> _TEXT TO READ_
Call for Proposals! Tactical Media Reader: Common Tools for Common Struggles

INC Reader #18

Tactical Media Reader

Common Tools for Common Struggles

Edited by Chloë Arkenbout, Tommaso Campagna, Sepp Eckenhaussen and Geert Lovink

Activists, artists, and social movements take on a multitude amount of simultaneous urgencies, from the climate crisis, war, and genocide to housing crises, economic recession, and endemic fake news. We know that these crises are interconnected. There is no global warming without colonialism and no capitalism without patriarchy. Yet, in the complexity of the stack of crises, social struggles often single out a clearly defined issue in which a difference can be made.

In this reader, we will focus on a question that is relevant to all social movements today: how to organize mediated resistance under late (platform) capitalism? Social movements require secure and federated digital tools (social media, coordination channels, publishing infrastructures, repositories, etc.) – for mobilization as well as the development of aesthetics, discourse, and collective memory. But dominant platforms are extractive, restrictive, and often outright repressive… On the other hand, smaller, DIY alternatives, are often fragmented, inaccessible, unstable, short-lived, and thus mostly used by a small group. Communities of organizers, as a result, often don’t manage to share indy infrastructures despite common strategies, tactics, tools, aesthetics, and, most importantly, causes. Despite progress over the past decades in terms of alternatives, we are often still dependent on platforms like Insta, TikTok, YouTube and X. It’s even harder to question the use of Google, Microsoft, and Adobe. Is this also, in part, due to the moral bankruptcy of free software due to its sell-out to Big Tech.

> _SET TASK 1_
From the call for proposals, list every person named as an editor of the reader.
> _SET TASK 2_
Update the call for proposals: reproduce it beginning at the words "Edited by Chloë" and stopping after "can be made.", with "climate crisis" changed to "energy crisis".

> _DATA PROVIDED_

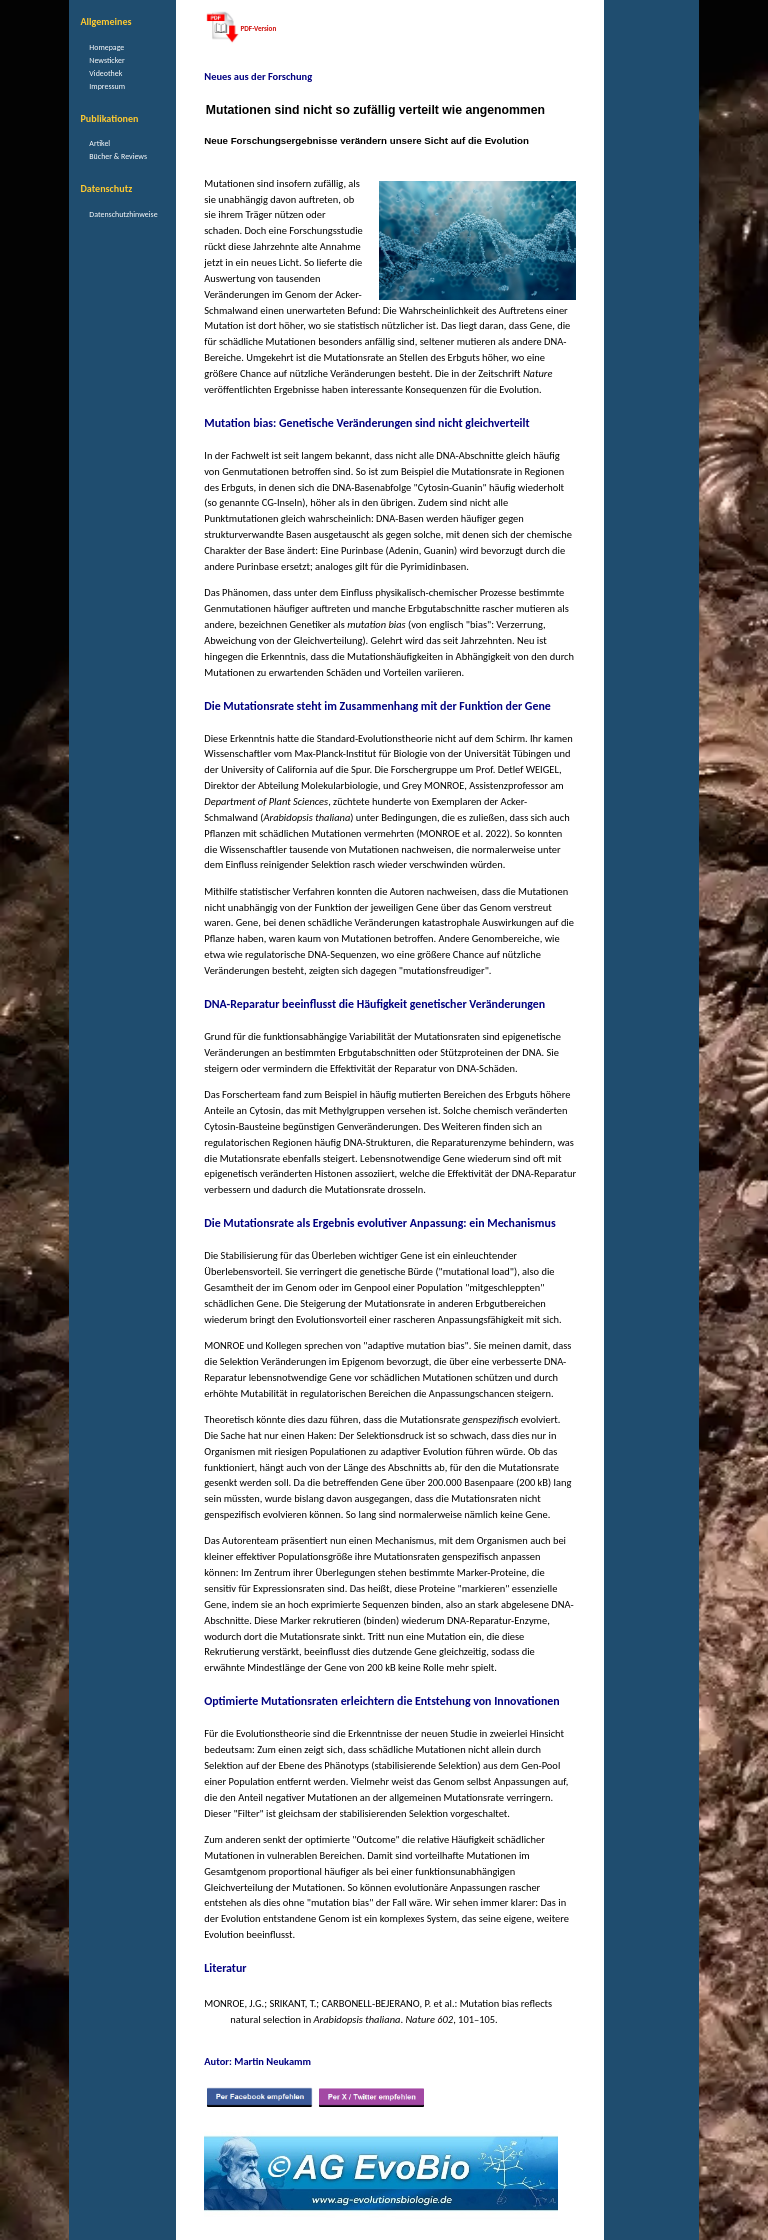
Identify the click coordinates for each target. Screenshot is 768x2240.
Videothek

> _TASK OUTPUT 1_
Chloë Arkenbout
Tommaso Campagna
Sepp Eckenhaussen
Geert Lovink

> _TASK OUTPUT 2_
Edited by Chloë Arkenbout, Tommaso Campagna, Sepp Eckenhaussen and Geert Lovink

Activists, artists, and social movements take on a multitude amount of simultaneous urgencies, from the energy crisis, war, and genocide to housing crises, economic recession, and endemic fake news. We know that these crises are interconnected. There is no global warming without colonialism and no capitalism without patriarchy. Yet, in the complexity of the stack of crises, social struggles often single out a clearly defined issue in which a difference can be made.